Stored dataset items

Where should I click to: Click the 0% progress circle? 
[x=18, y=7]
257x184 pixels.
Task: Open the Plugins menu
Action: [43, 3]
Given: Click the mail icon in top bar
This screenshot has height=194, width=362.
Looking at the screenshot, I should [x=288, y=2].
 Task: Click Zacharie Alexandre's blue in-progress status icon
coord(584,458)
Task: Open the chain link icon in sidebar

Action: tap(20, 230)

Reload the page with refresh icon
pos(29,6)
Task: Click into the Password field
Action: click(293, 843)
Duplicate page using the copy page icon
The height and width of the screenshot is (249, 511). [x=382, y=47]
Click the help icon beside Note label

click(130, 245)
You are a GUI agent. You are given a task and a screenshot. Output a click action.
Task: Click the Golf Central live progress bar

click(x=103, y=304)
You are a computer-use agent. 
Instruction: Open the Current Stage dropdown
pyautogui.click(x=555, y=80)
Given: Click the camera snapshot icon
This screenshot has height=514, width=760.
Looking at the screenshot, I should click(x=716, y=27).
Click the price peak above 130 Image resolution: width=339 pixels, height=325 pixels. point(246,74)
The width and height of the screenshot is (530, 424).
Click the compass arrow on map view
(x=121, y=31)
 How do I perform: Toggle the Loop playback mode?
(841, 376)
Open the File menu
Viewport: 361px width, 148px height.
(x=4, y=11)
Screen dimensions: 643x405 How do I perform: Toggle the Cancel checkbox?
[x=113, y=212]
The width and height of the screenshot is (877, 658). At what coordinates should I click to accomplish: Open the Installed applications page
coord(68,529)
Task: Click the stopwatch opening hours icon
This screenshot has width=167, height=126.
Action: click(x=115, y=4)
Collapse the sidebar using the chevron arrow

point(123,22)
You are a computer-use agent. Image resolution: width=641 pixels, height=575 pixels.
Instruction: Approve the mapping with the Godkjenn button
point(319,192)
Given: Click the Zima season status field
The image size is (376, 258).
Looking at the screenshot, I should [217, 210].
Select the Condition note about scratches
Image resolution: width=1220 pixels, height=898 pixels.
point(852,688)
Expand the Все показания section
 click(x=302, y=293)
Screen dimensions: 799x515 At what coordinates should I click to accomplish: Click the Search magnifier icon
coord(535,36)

Exercise description
Write all of the records out exactly, including every line.

Result of this task
Where should I click to: Click the 0% progress circle? 
[x=18, y=7]
257x184 pixels.
Task: Open the Plugins menu
Action: [43, 3]
Given: Click the mail icon in top bar
This screenshot has height=194, width=362.
Looking at the screenshot, I should [x=288, y=2].
 Task: Click Zacharie Alexandre's blue in-progress status icon
coord(584,458)
Task: Open the chain link icon in sidebar

Action: tap(20, 230)

Reload the page with refresh icon
pos(29,6)
Task: Click into the Password field
Action: click(293, 843)
Duplicate page using the copy page icon
The height and width of the screenshot is (249, 511). [x=382, y=47]
Click the help icon beside Note label

click(130, 245)
You are a GUI agent. You are given a task and a screenshot. Output a click action.
Task: Click the Golf Central live progress bar

click(x=103, y=304)
You are a computer-use agent. 
Instruction: Open the Current Stage dropdown
pyautogui.click(x=555, y=80)
Given: Click the camera snapshot icon
This screenshot has height=514, width=760.
Looking at the screenshot, I should click(x=716, y=27).
Click the price peak above 130 Image resolution: width=339 pixels, height=325 pixels. point(246,74)
The width and height of the screenshot is (530, 424).
Click the compass arrow on map view
(x=121, y=31)
 How do I perform: Toggle the Loop playback mode?
(841, 376)
Open the File menu
Viewport: 361px width, 148px height.
(x=4, y=11)
Screen dimensions: 643x405 How do I perform: Toggle the Cancel checkbox?
[x=113, y=212]
The width and height of the screenshot is (877, 658). At what coordinates should I click to accomplish: Open the Installed applications page
coord(68,529)
Task: Click the stopwatch opening hours icon
This screenshot has width=167, height=126.
Action: click(x=115, y=4)
Collapse the sidebar using the chevron arrow

point(123,22)
You are a computer-use agent. Image resolution: width=641 pixels, height=575 pixels.
Instruction: Approve the mapping with the Godkjenn button
point(319,192)
Given: Click the Zima season status field
The image size is (376, 258).
Looking at the screenshot, I should [217, 210].
Select the Condition note about scratches
Image resolution: width=1220 pixels, height=898 pixels.
point(852,688)
Expand the Все показания section
 click(x=302, y=293)
Screen dimensions: 799x515 At what coordinates should I click to accomplish: Click the Search magnifier icon
coord(535,36)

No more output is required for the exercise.